Lutte contre le VIH/Sida, la tuberculose et le paludisme. Le gel de l’aide internationale américaine de ces trois programmes pour une durée de 90 jours provoque une onde de choc au sein de la population et de la société civile. Plus précisément, pour les organismes et autres ONG évoluant dans ce secteur. Ce programme, pilier de la lutte contre le VIH/Sida dans le pays, assure des soins gratuits à des milliers de patients. Aujourd’hui, ces bénéficiaires redoutent une rupture de leurs traitements, menaçant des années de progrès dans la lutte contre l’épidémie. Dans les régions de l’Extrême-Nord et du Nord-Ouest, où l’insécurité complique déjà l’accès aux soins, la situation est encore plus critique. Le personnel médical, qui dépendait largement des financements de l’USAID, s’inquiète pour la pérennité des services.
Nous avons des patients sous traitement depuis des années, et sans financement, nous risquons d’interrompre leur suivi. Ce serait une catastrophe sanitaire,
alerte un médecin engagé dans un centre de prise en charge du VIH.
Des répercussions bien au-delà du secteur de la santé
Si les conséquences immédiates touchent le secteur médical, elles s’étendent bien au-delà. Les financements américains soutenaient également des programmes humanitaires essentiels pour les déplacés internes et les réfugiés. Le camp de Minawao, situé à 30 km de la frontière nigériane à l’Ouest de la ville de Maroua au Cameroun qui, selon RFI, accueille plus de 77 000 réfugiés nigérians, pourrait voir ses services réduits, mettant en péril l’accès à la nourriture, à l’eau potable et aux soins de base. En parallèle, la suspension de l’aide crée un choc économique local. De nombreux Camerounais employés dans des projets financés par l’USAID, notamment dans la logistique et l’assistance humanitaire, se retrouvent sans emploi. Une situation qui aggrave le chômage et accentue la précarité dans les régions durement touchées.

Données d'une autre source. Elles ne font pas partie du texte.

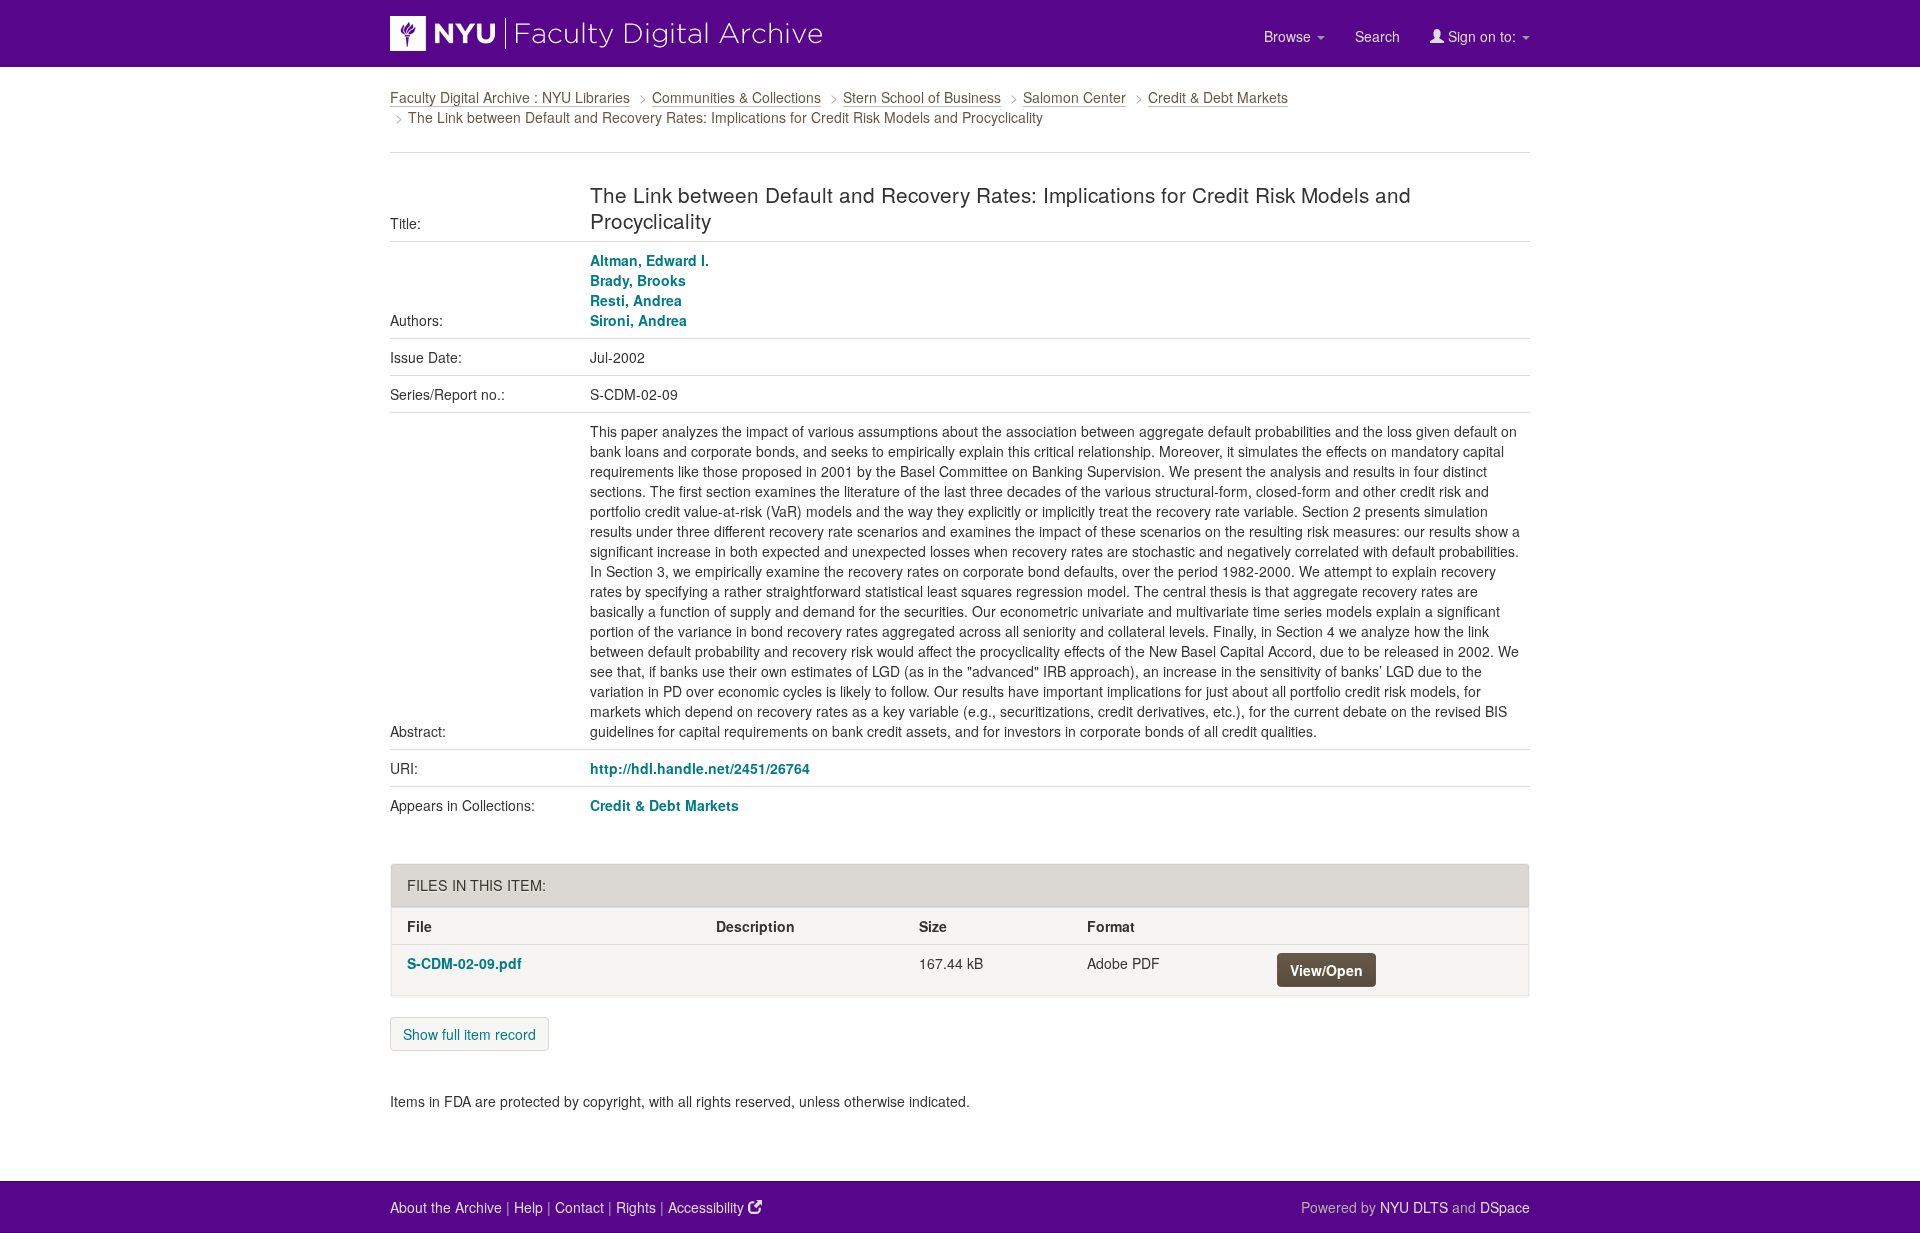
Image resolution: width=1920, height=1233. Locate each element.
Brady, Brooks (638, 280)
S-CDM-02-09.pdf (464, 963)
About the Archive (446, 1207)
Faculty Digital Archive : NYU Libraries (510, 97)
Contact (579, 1207)
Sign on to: (1482, 36)
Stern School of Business (922, 97)
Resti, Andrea (636, 300)
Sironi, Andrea (638, 320)
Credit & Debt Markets (1218, 97)
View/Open (1326, 970)
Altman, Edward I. (649, 260)
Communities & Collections (736, 97)
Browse (1289, 36)
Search (1377, 36)
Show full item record (469, 1034)
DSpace (1505, 1207)
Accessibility (708, 1207)
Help (528, 1207)
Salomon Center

Un réveil brutal pour les autorités et les ONG locales
Face à cette crise, les acteurs locaux sont contraints de réagir rapidement. Une réunion d’urgence organisée à Bamenda par exemple par le délégué régional de la Santé publique, représenté à cette occasion par le chef de la brigade des soins de santé, le Dr Ambe Lionel a permis d’explorer des pistes de solution : redéploiement des ressources existantes, recherche de financements alternatifs auprès d’autres bailleurs comme l’Union européenne et les agences des Nations unies, et plaidoyer pour une intervention accrue du gouvernement camerounais.
Dans un communiqué du ministère de la Santé publique, Manaouda Malachie, a réaffirmé l’engagement du gouvernement à garantir la continuité des services de lutte contre le VIH, la tuberculose et le paludisme, malgré la suspension des financements de certaines initiatives américaines, notamment le PEPFAR et le PMI. Ces programmes, qui interviennent dans 55 pays et bénéficient à plus de 20 millions de personnes, jouent un rôle clé dans la lutte contre ces maladies au Cameroun.
Le gouvernement a mené de façon expéditive une évaluation exhaustive de l’impact direct et potentiel de cette suspension sur les programmes du VIH/Sida, de la tuberculose et du paludisme, et a dégagé des actions de mitigation à court, moyen et à long termes pour assurer la continuité des activités de lutte contre les trois maladies,
indique le ministre dans un communiqué.
Avant de rassurer que l’État prendrait des mesures pour atténuer l’impact de cette suspension et rappeler l’importance de la Couverture Santé Universelle (CSU). Sans toutefois oublier d’appeler les formations sanitaires à maintenir leurs services. Toutefois, ces assurances restent floues sur le plan financier et logistique, et les ONG locales s’inquiètent de la capacité réelle du pays à absorber une telle perte.
L’arrêt temporaire du financement américain au Cameroun met en lumière la vulnérabilité des systèmes d’aide humanitaire et de santé face aux décisions politiques étrangères. Si des solutions d’urgence sont en cours d’élaboration, elles restent insuffisantes pour pallier les effets à long terme. Cette situation impose aux autorités camerounaises et aux ONG locales de repenser en profondeur leur modèle de financement et d’intervention, sous peine de voir des milliers de vies mises en péril.